'Breast Milk Baby' For Sale; Will You Buy One for Your Daughter?Meredith Carroll
When I first found out I was pregnant with a girl, I had all the time in the world to sweat the small stuff, like if her room should be pink and would we allow Barbie dolls in the house.
As it turns out, her room is yellow because ultimately I decided all pink would be too, well, pink, and Barbie has yet cross the threshold, but only because my 2-year-old is so into Snow White and Cinderella right now that there’s no need to add another character into the mix. That being said, while I consider myself pretty laid back about what she’ll wear, play and surround herself with — if it makes her happy, it (mostly) makes me happy — I have no intention of inviting a breastfeeding doll to join the family.
A new doll that mimics the act of breastfeeding has hit the market — Breast Milk Baby. It allows kids to pretend they’re breastfeeding by wearing a special halter top that has two flowers with embedded sensors in the nipple position. When the doll’s mouth nears the flowers, it makes sucking motions and sounds.
Berjuan Toys manufactures the dolls and says the point is to teach young girls the nurturing skills they’ll need later in life. I don’t know about other little girls, but my daughter is quite nurturing with her dolls already, occasionally feeding, burping, cuddling and throwing them (which might not be so nurturing, but then again, she’s only 2). I don’t need her wearing a shirt with pronounced nipples to do something that will either come naturally to her or won’t when and if she eventually has a baby of her own. I mean, she’ll also need to have intercourse to eventually make that baby that she may or may not breastfeed, but I don’t think she needs a doll to hone that skill, either. Not everything needs to be learned or practiced 20+ years in advance.

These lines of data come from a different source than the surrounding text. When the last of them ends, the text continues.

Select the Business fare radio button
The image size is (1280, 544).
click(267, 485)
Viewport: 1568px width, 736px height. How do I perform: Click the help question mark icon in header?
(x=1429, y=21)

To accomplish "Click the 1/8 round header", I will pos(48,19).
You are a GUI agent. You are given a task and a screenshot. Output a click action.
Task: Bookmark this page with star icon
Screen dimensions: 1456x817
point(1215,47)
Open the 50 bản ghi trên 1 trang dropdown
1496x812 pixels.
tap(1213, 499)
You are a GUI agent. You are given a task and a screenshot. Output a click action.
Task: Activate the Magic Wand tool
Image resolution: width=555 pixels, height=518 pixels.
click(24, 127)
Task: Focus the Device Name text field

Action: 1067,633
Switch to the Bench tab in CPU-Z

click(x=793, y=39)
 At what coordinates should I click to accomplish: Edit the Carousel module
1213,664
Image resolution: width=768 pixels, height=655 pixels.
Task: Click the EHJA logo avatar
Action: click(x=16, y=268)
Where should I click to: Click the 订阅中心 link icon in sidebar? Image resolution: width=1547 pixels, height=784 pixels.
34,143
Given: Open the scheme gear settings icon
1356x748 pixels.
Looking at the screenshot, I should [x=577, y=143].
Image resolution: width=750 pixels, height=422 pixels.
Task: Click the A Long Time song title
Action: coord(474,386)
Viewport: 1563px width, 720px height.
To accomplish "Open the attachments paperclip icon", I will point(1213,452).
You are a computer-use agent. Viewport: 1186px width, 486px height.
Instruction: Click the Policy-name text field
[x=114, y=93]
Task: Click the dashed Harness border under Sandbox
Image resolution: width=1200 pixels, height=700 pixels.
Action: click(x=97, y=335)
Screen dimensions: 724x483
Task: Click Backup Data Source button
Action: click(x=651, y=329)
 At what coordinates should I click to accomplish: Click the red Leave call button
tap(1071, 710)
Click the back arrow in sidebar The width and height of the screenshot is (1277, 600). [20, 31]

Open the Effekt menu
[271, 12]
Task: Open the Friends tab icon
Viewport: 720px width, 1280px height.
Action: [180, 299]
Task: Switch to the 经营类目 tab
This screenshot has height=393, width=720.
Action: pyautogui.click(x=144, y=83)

Not surprisingly, the Breast Milk Baby toymaker is facing criticism, with some people calling them pedophiles and perverts and accusing them of endangering little girls. I’m not sure my criticism extends that far, but I can tell you if the manufacturer moved in next door, there’s a chance I might just keep my shades pulled during the day.
By the way, the doll sells for $89, and at that price, I’d prefer to stock up on an extra breast or at a breast milk bank before buying a Breast Milk Baby.
Would you buy a Breast Milk Baby for your kid?